DDD, Event store, UI

2019-05-10 07:33发布

问题:

I have a project which is designed or at least should be according to the well known DDD principles.

  1. Back - DDD + CQRS + Event Store

  2. UI - ngrx/store

I have a lot of questions to ask about it but for now I will stick to these two:

  1. How should the UI store be updated after a single Command/Action is executed ?

a) subscribe to response.ok

b) listen to domain events

c) trigger a generic event holding the created/updated/removed object ?

  1. Is it a good idea to transfer the whole aggregate root dto with all its entities in each command / event or it is better to have more granular commands / events for ex.: with only a single property ?

回答1:

How should the UI store be updated after a single Command/Action is executed ?

The command methods from my Aggregates return void (respecting CQS); thus, the REST endpoints that receive the command requests respond only with something like OK, command is accepted. Then, it depends on how the command is processed inside the backend server:

  • if the command is processed synchronously then a simple OK, command is accepted is sufficient as the UI will refresh itself and the new data will be there;
  • if the command is processed asynchronously then things get more complicated and some kind of command ID should be returned, so a response like OK, command is accepted and it has the ID 1234-abcd-5678-efgh; please check later at this URI for command completion status

At the same time, you could listen to the domain events. I do this using Server sent events that are send from the backend to the UI; this is useful if the UI is web based as there could be more than one browser windows open and the data will be updated in the background for pages; that's nice, client is pleased.

About including some data from the read side in the command response: this is something that depends on your specific case; I avoid it because it implies reading when writing and this means I can't separate the write from the read on a higher level; I like to be able to scale independently the write from the read part. So, a response.ok is the cleanest solution. Also, it implies that the command/write endpoint makes some query assumptions about the caller; why should a command handler/command endpoint assume what data the caller needs? But there could be exceptions, for example if you want to reduce the number of request or if you use an API gateway that do also a READ after the command is send to the backend server.

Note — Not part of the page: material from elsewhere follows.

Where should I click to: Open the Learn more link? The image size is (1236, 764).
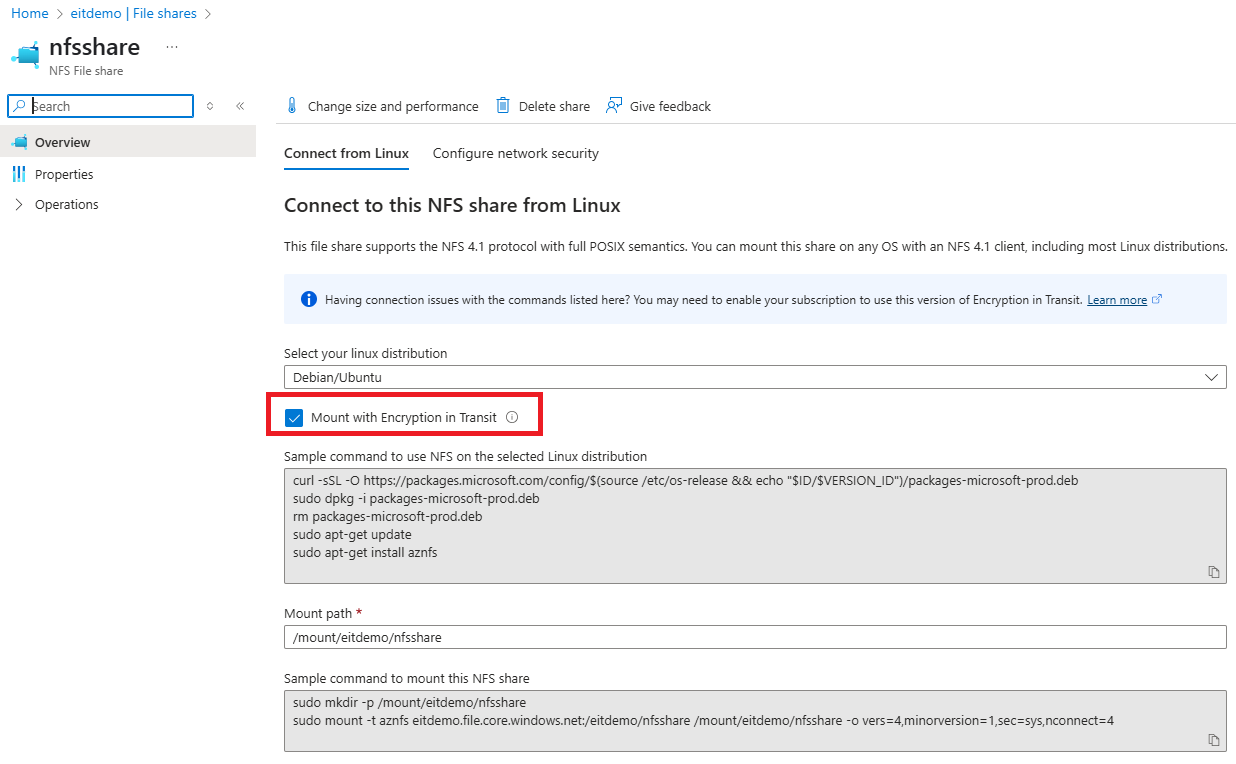pyautogui.click(x=1117, y=300)
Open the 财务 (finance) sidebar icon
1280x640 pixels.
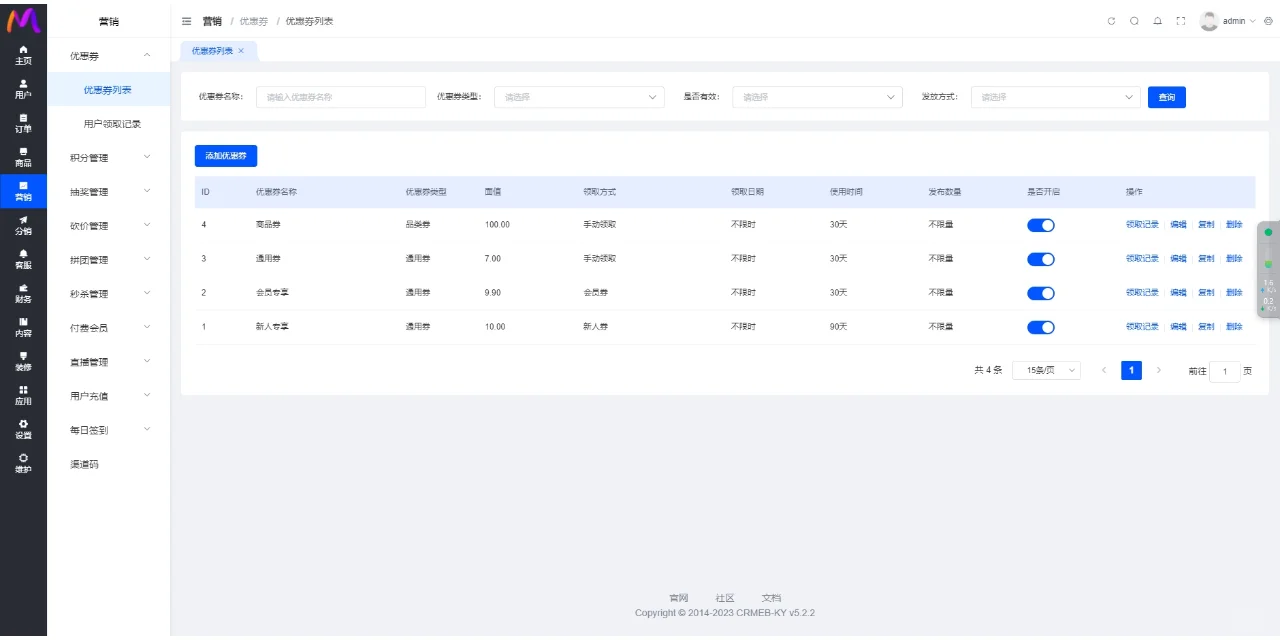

Is it a good idea to transfer the whole aggregate root dto with all its entities in each command / event or it is better to have more granular commands / events for ex.: with only a single property ?

I never send the whole Aggregate when using CQRS; you have the read-models so each Aggregate has a different representation on each read-model. So, you should create a read-model for each UI component, in this way you keep&send only the data that is displayed on the UI and not some god-like object that contains anything that anybody would need to display anywhere.



回答2:

Commands basically fall into one of two categories : creation commands and the rest.

Creation commands

With creation commands, you often want to get back a handle to the thing you just created, otherwise you're left in the dark with no place to go to further manipulate it.

  • I believe that creation commands in CQS and CQRS can return an identifier or location of some sort : see my answer here. The identifier will probably be known by the command handler which can return it in its response. This maps well to 201 Created + Location header in REST.

  • You can also have the client generate the ID. In that case, see below.

All other commands

The client obviously has the address of the object. It can simply requery its location after it got an OK from the HTTP part. Optionally, you could poll the location until something indicates that the command was successful. It could be a resource version id, a status as Constantin pointed out, an Atom feed etc.

Also note that it might be simpler for the Command Handler to return the success status of the operation, it's debatable whether that really violates CQS or not (again, see answer above).



回答3:

Is it a good idea to transfer the whole aggregate root dto with all its entities in each command / event or it is better to have more granular commands / events for ex.: with only a single property ?

Indeed it is better to have granular commands and events. Commands and events should be immutable, expressive objects that clearly express an intent or past business event. This works best if the objects exactly contain the data that is about to change or was changed.